Prometheux enables powerful graph analytics without requiring a dedicated graph database. You can perform complex graph operations and reasoning over all your relational and NoSQL data sources, making it easy to extract network insights from existing data infrastructure.

For high-performance built-in graph algorithms, see Graph Functions in Vadalog. The examples below demonstrate how to implement graph analytics using pure Vadalog rules.

Transitive Closure

The task of finding out all pairs of nodes in a graph that are connected to each other either directly or indirectly is known as transitive closure. You might think of this asking if it's possible to fly from some airport to another in one or more direct flights.

edge("a","b").
edge("a","e").
edge("a","f").
edge("b","d").
edge("c","b").
edge("c","e").
edge("d","c").
edge("d","h").
edge("f","g").

% base case: if there is and edge from the node X to the node Y then there is a path from X to Y %
path(X,Y) :- edge(X,Y).

% recursive case: if there is a path from the node X to the node Y and there is an edge from the node Y to the node Z, then there is a path from the node X to the node Z %
path(X,Z) :- path(X,Y),edge(Y,Z).

@output("path").

After execution, the relation path contains all connected node pairs, showing both direct and indirect connections in the graph.

Degree Centrality

Degree centrality measures the importance of a node based on the number of edges connected to it. This is a fundamental metric in network analysis that helps identify the most connected or influential nodes in a graph.

edge("a","b").
edge("a","e").
edge("a","f").
edge("b","d").
edge("c","b").
edge("c","e").
edge("d","c").
edge("d","h").
edge("f","g").

% create undirected edges from directed edges
edge_undirected(X,Y) :- edge(X,Y).
edge_undirected(Y,X) :- edge(X,Y).

% define all nodes in the graph
node(X) :- edge_undirected(X,Y).

% count the total number of nodes
num_nodes(Num) :- node(X), Num = mcount().

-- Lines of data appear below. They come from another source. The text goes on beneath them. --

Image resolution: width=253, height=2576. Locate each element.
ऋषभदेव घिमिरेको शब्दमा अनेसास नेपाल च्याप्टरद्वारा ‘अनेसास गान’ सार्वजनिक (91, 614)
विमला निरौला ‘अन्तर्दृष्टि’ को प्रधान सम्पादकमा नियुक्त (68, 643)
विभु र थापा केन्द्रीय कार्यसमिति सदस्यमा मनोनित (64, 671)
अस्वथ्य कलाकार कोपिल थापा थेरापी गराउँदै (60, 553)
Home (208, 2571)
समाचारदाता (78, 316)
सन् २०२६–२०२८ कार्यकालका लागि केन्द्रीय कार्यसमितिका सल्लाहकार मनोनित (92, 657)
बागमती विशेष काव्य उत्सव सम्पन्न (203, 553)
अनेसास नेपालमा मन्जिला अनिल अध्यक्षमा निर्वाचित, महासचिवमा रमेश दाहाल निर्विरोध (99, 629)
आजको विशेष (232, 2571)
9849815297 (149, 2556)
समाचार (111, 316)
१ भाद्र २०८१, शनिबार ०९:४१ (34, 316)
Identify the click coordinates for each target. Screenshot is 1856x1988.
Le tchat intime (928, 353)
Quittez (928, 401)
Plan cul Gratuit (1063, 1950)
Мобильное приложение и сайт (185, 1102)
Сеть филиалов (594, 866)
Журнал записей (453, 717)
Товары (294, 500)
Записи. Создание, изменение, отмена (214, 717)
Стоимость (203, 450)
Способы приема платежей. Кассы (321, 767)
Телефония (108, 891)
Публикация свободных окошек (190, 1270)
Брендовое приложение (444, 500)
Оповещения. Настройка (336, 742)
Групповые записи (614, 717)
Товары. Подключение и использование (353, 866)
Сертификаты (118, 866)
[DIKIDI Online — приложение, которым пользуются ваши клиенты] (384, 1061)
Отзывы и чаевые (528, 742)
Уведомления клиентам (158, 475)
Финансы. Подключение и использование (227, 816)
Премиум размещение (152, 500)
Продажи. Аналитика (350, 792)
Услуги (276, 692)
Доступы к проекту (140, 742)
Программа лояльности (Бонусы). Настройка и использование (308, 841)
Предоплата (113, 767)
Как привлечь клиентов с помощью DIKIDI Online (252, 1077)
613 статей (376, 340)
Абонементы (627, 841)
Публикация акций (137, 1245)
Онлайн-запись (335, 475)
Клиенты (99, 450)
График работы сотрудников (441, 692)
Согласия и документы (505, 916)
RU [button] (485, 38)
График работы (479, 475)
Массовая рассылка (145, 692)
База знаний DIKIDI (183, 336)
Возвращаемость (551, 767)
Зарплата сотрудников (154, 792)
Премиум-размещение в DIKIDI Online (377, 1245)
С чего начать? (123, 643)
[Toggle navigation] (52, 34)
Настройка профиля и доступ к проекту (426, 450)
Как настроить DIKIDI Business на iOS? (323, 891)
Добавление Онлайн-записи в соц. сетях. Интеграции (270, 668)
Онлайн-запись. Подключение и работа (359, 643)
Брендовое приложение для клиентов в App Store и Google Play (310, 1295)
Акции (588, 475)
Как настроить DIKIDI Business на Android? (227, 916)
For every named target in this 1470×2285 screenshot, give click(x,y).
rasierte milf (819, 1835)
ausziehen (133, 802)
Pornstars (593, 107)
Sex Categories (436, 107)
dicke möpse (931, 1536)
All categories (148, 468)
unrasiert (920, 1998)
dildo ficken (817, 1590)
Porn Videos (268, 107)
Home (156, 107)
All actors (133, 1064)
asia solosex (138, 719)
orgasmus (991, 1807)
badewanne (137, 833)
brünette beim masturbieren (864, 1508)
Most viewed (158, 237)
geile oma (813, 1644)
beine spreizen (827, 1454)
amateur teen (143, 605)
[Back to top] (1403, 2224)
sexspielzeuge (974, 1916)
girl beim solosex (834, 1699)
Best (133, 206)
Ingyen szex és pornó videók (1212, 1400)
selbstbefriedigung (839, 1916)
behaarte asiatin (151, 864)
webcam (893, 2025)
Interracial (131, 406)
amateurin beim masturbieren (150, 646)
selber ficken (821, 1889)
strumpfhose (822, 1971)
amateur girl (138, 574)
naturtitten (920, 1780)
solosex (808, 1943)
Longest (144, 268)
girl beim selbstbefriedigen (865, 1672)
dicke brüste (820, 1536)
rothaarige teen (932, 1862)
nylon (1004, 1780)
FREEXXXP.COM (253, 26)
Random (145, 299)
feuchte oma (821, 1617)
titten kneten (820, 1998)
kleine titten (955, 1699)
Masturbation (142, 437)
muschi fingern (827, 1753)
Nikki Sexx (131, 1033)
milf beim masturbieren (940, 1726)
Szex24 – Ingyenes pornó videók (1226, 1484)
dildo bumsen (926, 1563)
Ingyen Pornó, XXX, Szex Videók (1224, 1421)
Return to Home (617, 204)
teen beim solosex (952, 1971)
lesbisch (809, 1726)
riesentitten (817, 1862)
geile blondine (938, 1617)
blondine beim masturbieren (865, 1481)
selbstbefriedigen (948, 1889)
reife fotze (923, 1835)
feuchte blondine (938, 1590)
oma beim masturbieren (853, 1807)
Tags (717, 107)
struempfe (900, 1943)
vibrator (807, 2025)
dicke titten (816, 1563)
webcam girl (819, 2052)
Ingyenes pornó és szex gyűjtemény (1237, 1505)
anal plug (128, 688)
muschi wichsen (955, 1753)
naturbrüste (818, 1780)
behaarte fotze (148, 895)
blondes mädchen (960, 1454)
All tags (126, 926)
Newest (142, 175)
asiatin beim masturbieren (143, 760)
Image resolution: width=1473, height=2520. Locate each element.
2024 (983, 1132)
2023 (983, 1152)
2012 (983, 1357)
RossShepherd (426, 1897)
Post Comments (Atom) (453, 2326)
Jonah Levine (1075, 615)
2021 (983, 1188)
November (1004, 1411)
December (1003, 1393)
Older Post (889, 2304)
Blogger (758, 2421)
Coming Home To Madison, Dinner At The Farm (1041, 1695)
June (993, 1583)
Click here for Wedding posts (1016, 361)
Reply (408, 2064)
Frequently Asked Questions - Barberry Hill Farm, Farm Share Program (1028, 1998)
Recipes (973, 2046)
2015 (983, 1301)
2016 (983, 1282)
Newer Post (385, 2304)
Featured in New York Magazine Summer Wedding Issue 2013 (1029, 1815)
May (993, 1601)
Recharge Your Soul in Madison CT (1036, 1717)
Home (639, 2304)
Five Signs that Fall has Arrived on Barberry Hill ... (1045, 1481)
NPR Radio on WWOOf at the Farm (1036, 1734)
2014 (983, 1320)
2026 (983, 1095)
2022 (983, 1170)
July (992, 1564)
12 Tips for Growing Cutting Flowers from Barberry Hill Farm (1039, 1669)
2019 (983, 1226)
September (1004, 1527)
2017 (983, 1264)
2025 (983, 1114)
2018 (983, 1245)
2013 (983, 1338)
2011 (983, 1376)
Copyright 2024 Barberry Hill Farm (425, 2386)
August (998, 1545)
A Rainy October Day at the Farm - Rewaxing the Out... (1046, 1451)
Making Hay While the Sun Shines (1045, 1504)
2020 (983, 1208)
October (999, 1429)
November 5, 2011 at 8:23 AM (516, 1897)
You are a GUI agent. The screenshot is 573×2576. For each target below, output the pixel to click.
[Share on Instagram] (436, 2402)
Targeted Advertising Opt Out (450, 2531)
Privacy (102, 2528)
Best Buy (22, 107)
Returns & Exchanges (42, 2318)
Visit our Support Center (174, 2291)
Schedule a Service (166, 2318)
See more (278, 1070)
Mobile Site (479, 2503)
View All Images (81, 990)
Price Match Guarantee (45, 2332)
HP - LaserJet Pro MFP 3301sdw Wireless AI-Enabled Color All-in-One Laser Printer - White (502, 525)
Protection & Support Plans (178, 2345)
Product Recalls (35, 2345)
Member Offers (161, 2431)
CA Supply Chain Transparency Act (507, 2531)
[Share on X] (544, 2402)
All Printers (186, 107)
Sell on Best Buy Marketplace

% calculate the degree of each node
node_degree(N1,Degree) :- edge_undirected(N1,N2), Degree = mcount().

% calculate normalized degree centrality for each node
degree_centrality(N,DC) :-
node_degree(N,Degree),
num_nodes(Num),
Nodes = Num-1,
DC = Degree/Nodes.

@output("degree_centrality").
@post("degree_centrality", "orderby(-2)").

The degree centrality is normalized by dividing by N-1 (where N is the total number of nodes), producing values between 0 and 1. The @post annotation orders the results by degree centrality in descending order, making it easy to identify the most central nodes in your network.

Community Detection (Connected Components)

Community detection identifies groups of nodes that are more densely connected to each other than to nodes outside the group. One fundamental approach is finding connected components—groups of nodes where every node is reachable from every other node in the group through a path of edges.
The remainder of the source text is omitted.